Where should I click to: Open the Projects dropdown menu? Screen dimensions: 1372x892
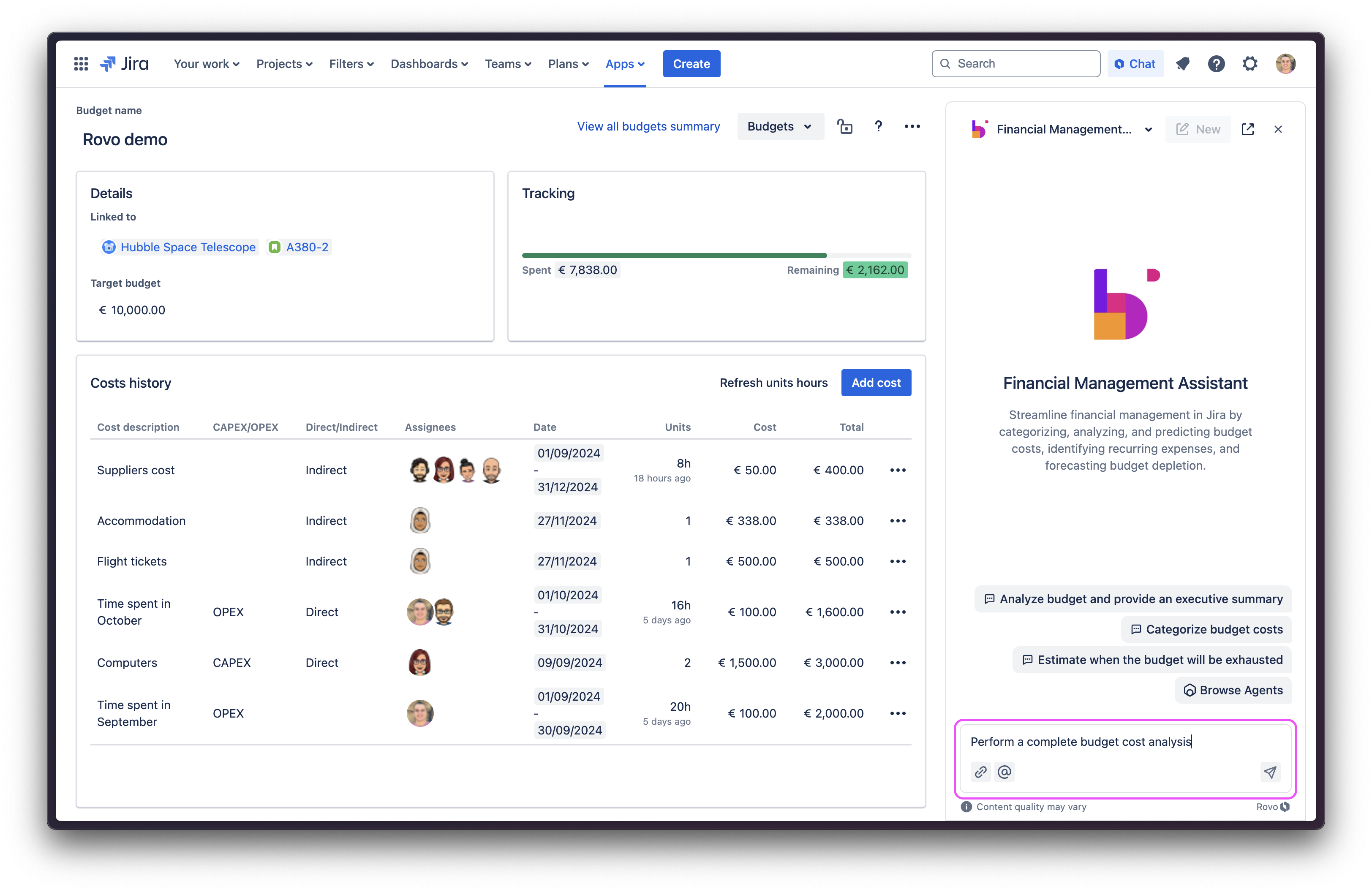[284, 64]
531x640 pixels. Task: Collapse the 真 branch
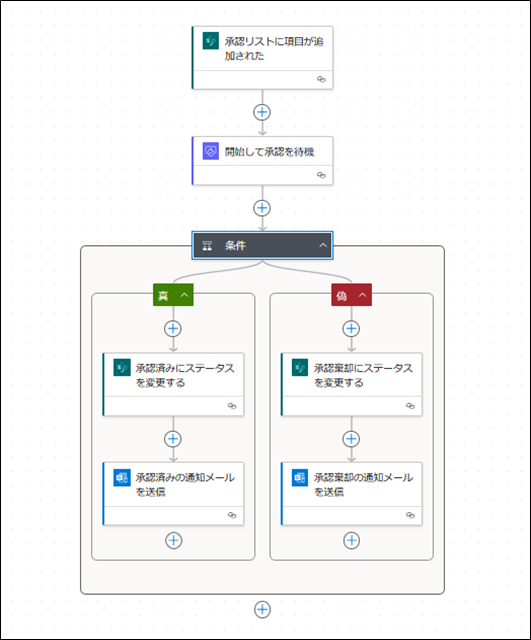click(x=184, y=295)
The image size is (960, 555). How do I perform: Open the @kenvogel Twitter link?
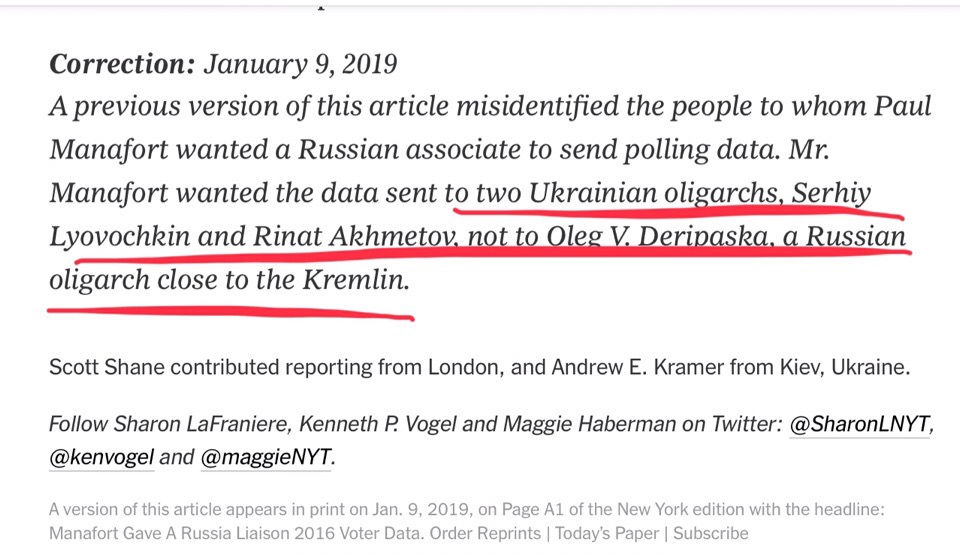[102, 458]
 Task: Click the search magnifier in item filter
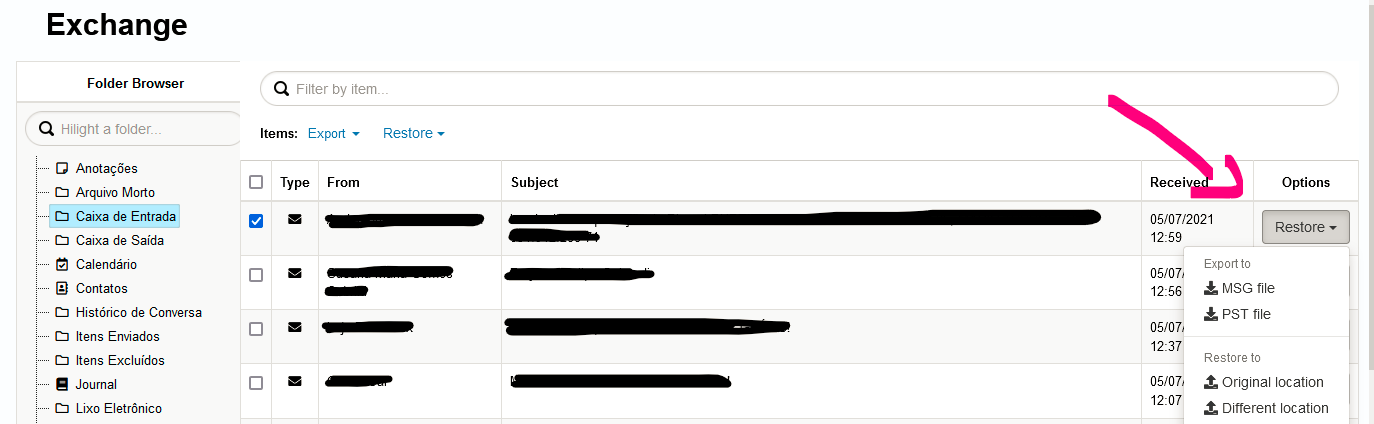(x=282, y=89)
————
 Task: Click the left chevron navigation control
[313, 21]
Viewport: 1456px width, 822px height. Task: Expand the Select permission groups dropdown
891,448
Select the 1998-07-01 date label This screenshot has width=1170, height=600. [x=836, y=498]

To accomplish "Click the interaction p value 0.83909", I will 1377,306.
————
Exercise details:
Can you lay out the data as a Markdown table with the columns Row and Line, covering everything from the line containing "Where should I" down to the line containing "(x=282, y=89)", both included? Skip blank lines and leave the pictures out.

Response to the task:
| Row | Line |
|---|---|
| 1 | Where should I click to: Open the Projects dropdown menu? Screen dimensions: 1372x892 |
| 2 | [284, 64] |
| 3 | 531x640 pixels. Task: Collapse the 真 branch |
| 4 | click(x=184, y=295) |
| 5 | The image size is (960, 555). How do I perform: Open the @kenvogel Twitter link? |
| 6 | [102, 458] |
| 7 |  Task: Click the search magnifier in item filter |
| 8 | (x=282, y=89) |